Victoria boliviana is the world’s biggest known waterlily species, with leaves growing to nearly 10 feet wide in the wild, according to a press release from the gardens in Kew, west London. The largest specimen of the species can be found in La Rinconada Gardens in Bolivia, with leaves of up to 10.5 feet in width.
The leaf of the giant waterlily, which belongs to one of three species in the Victoria genus, can support a weight of at least 176 pounds.
“Having this new data for Victoria and identifying a new species in the genus is an incredible achievement in botany — properly identifying and documenting plant diversity is crucial to protecting it and sustainably benefiting from it,” said Alex Monro, a taxonomist, systematist and field botanist at Kew and a senior author of the study published Monday in the journal Frontiers in Plant Science, in the press release.
The newly identified species, V. boliviana, was commonly and mistakenly believed to be Victoria amazonica, one of the two previously known species of giant waterlily, according to the study.
The loss of live specimens of the original species, as well as the scarcity of biological collections of giant waterlilies, resulted in disagreements over the number of recognized species and the incorrect naming of species for most of the 19th and 20th centuries. The goal of the study was to improve the knowledge of Victoria waterlilies.
An international team headed by Kew’s scientific and botanical research horticulturist, Carlos Magdalena, botanical artist Lucy Smith and biodiversity genomics researcher Natalia Przelomska, alongside partners from the National Herbarium of Bolivia, Santa Cruz de La Sierra Botanic Garden and La Rinconada Garden, made the first discovery of a giant waterlily in more than a century.
The team made the breakthrough by compiling all existing information from historical records, horticulture and geography, assembling a dataset of species characteristics, and through DNA analysis.
Kew is the only place in the world that grows all the three species of Victoria together side by side, which Magdalena said allowed for the comparison of the species in a way not possible in the wild, where they grow over vast areas.

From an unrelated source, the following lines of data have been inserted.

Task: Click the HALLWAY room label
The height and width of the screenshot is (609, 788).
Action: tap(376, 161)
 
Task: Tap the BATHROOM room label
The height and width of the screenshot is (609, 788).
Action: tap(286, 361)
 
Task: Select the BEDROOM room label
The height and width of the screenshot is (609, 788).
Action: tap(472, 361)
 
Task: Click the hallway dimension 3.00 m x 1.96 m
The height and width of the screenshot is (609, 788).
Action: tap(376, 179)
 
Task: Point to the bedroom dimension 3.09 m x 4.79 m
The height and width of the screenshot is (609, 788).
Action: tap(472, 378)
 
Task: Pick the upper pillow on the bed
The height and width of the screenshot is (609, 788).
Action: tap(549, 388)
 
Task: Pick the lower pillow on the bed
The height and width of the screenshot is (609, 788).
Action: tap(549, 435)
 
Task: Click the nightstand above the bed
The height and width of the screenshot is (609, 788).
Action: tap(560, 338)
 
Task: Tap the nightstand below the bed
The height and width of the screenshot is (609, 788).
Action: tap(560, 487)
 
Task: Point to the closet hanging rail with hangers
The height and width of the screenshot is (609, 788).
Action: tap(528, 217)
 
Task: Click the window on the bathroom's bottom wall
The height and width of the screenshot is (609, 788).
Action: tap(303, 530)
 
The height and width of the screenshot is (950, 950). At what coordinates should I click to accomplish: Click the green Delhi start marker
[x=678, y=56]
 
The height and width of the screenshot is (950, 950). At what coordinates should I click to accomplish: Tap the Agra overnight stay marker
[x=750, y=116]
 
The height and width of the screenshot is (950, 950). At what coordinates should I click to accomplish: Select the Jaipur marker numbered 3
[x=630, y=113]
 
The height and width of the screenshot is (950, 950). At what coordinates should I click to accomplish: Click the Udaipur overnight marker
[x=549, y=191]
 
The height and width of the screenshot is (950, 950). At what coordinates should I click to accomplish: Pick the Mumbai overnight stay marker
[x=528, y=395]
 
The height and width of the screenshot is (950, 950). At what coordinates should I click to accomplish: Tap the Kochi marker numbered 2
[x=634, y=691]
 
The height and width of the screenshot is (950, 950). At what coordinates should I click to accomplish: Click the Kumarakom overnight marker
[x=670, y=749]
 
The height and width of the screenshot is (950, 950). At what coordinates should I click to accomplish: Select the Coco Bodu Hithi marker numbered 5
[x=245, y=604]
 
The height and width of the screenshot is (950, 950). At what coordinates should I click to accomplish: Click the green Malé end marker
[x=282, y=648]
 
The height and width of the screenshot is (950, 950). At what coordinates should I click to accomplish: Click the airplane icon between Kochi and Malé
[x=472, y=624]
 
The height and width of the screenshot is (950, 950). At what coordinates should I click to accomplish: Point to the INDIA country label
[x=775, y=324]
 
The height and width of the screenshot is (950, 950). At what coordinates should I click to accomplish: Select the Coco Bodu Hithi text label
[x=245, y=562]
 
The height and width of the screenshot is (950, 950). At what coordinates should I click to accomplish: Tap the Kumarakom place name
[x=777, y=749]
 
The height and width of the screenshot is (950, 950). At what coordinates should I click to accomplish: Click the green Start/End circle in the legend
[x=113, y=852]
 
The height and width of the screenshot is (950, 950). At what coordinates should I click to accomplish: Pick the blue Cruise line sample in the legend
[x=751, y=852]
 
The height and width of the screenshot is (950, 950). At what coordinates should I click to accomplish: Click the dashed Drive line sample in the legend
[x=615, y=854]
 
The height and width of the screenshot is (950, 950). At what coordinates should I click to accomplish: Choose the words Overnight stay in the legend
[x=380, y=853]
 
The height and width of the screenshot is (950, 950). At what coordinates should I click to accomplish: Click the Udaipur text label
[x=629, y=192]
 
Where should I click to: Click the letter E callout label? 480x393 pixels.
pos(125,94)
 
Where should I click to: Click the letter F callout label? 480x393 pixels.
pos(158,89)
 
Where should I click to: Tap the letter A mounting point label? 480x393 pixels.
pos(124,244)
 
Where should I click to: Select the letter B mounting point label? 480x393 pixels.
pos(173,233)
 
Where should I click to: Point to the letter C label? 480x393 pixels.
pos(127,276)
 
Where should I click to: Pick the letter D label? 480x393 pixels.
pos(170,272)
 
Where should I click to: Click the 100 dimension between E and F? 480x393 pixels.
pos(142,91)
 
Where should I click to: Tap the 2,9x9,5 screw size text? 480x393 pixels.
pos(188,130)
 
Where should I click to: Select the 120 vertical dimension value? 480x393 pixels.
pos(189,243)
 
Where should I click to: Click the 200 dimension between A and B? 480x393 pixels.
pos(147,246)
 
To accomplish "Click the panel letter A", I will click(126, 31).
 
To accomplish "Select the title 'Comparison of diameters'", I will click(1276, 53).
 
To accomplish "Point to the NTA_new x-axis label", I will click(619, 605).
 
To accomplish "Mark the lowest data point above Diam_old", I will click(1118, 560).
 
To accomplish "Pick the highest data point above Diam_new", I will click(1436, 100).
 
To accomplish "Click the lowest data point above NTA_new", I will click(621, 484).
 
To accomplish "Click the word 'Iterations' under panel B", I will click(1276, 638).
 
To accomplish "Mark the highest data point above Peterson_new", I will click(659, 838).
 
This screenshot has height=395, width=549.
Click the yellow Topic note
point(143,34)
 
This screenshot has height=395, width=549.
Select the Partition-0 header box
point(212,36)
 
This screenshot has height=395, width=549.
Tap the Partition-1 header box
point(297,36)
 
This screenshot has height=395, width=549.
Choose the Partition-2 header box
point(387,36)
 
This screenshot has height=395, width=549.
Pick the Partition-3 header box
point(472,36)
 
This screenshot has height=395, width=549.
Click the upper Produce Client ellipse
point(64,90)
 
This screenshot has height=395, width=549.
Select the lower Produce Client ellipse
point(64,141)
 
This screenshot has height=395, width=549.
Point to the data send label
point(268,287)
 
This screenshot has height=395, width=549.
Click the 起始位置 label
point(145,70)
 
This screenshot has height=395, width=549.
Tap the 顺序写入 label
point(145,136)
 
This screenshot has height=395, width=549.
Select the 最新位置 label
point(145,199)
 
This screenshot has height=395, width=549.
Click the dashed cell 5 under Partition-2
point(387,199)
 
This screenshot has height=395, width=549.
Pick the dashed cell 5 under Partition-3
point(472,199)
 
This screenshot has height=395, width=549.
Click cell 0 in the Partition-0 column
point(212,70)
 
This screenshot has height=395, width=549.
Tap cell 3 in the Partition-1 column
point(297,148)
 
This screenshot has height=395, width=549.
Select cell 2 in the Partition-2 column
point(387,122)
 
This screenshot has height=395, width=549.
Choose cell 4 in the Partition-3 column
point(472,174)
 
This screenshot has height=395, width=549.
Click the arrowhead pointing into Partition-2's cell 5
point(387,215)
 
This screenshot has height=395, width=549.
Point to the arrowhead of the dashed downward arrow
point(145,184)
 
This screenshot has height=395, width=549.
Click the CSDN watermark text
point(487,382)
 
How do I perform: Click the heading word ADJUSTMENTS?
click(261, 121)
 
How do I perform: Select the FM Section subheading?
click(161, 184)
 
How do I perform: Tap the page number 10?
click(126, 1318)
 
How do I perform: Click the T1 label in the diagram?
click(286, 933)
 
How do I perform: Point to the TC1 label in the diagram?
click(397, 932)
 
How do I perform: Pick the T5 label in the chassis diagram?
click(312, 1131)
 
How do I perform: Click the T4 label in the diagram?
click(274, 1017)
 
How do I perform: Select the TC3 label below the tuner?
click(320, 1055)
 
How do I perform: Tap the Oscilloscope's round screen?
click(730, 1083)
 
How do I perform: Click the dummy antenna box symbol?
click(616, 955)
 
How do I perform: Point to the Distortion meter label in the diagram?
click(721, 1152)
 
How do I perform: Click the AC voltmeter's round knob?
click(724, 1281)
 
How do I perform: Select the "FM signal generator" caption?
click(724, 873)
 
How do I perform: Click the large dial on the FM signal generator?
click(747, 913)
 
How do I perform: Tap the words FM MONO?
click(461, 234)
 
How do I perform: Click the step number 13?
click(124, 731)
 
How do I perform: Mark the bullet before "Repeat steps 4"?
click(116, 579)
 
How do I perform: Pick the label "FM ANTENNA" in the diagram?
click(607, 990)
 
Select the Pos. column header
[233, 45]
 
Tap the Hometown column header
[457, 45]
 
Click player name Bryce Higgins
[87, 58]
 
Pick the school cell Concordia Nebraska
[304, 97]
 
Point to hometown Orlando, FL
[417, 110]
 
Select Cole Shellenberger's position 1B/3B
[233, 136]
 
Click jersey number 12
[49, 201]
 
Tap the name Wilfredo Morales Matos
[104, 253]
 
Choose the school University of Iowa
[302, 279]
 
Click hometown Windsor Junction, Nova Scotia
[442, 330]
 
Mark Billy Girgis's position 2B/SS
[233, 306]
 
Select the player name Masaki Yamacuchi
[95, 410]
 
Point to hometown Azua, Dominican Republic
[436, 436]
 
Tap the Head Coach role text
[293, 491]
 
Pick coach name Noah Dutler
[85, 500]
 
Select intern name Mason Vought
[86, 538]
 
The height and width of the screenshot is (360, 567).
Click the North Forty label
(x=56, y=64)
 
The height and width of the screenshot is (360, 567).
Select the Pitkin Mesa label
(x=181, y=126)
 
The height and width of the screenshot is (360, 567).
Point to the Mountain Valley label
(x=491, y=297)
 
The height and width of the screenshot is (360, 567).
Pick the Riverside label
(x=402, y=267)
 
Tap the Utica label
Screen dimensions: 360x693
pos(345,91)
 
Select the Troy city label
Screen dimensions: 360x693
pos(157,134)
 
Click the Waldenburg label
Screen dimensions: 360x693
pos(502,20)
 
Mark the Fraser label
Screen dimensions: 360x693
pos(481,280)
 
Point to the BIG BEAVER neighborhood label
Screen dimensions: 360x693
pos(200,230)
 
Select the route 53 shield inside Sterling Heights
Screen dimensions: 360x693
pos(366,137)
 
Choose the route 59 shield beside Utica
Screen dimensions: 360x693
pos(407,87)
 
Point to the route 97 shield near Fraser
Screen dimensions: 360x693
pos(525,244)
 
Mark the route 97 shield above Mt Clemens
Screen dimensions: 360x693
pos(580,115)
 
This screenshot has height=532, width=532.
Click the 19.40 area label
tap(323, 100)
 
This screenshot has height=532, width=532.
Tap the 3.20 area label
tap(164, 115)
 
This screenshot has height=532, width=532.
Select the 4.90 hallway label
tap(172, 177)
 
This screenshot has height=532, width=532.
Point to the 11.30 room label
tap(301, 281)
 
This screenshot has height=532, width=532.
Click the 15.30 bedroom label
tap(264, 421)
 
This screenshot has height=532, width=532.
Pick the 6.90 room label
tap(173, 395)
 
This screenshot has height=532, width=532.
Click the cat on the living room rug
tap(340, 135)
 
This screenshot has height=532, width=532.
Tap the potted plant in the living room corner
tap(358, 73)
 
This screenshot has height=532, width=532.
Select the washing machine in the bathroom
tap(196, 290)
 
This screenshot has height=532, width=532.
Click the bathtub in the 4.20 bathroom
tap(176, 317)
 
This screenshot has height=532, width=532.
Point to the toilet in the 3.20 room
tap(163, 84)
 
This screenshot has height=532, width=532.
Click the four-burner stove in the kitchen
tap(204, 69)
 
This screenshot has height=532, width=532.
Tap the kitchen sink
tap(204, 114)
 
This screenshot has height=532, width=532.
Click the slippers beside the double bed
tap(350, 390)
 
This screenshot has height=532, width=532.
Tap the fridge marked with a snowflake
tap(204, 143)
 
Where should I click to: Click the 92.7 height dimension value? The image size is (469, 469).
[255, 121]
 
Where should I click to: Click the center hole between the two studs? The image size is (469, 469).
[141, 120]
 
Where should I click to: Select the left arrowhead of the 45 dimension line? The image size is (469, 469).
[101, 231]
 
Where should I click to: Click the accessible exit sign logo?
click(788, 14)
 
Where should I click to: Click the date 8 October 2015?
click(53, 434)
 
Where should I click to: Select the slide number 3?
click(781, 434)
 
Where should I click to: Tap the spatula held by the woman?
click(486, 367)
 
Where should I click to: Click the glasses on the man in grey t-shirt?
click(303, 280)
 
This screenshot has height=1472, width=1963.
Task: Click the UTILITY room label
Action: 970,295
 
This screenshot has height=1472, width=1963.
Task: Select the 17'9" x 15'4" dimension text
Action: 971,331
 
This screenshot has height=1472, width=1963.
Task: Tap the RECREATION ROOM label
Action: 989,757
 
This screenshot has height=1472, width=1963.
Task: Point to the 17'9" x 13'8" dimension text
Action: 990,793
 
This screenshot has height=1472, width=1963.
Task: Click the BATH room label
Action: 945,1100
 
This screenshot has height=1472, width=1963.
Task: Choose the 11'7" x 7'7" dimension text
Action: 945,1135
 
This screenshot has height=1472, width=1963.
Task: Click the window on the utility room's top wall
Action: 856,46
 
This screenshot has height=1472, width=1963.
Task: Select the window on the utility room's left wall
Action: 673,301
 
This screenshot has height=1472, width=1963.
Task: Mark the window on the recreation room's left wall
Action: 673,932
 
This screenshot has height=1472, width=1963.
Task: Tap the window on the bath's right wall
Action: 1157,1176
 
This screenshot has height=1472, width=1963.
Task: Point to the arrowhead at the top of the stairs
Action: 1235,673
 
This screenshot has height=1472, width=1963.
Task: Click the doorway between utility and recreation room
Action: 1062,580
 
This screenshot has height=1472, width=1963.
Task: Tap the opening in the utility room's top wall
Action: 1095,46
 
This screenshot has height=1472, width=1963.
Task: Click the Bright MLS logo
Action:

The study found V. boliviana to be genetically different from the two other species, but most closely related to V. cruziana, and that the two species might have diverged around a million years ago.
“For almost two decades, I have been scrutinizing every single picture of wild Victoria waterlilies over the internet, a luxury that a botanist from the 18th, 19th and most of the 20th century didn’t have,” said Magdalena, who suspected there was a third species since 2006 after seeing a picture of the plant online.
“I have learnt so much in the process of officially naming this new species and it’s been the biggest achievement of my 20-year career at Kew,” he said.
The giant waterlily can be seen in the Waterlily House and the Princess of Wales Conservatory at Kew Gardens.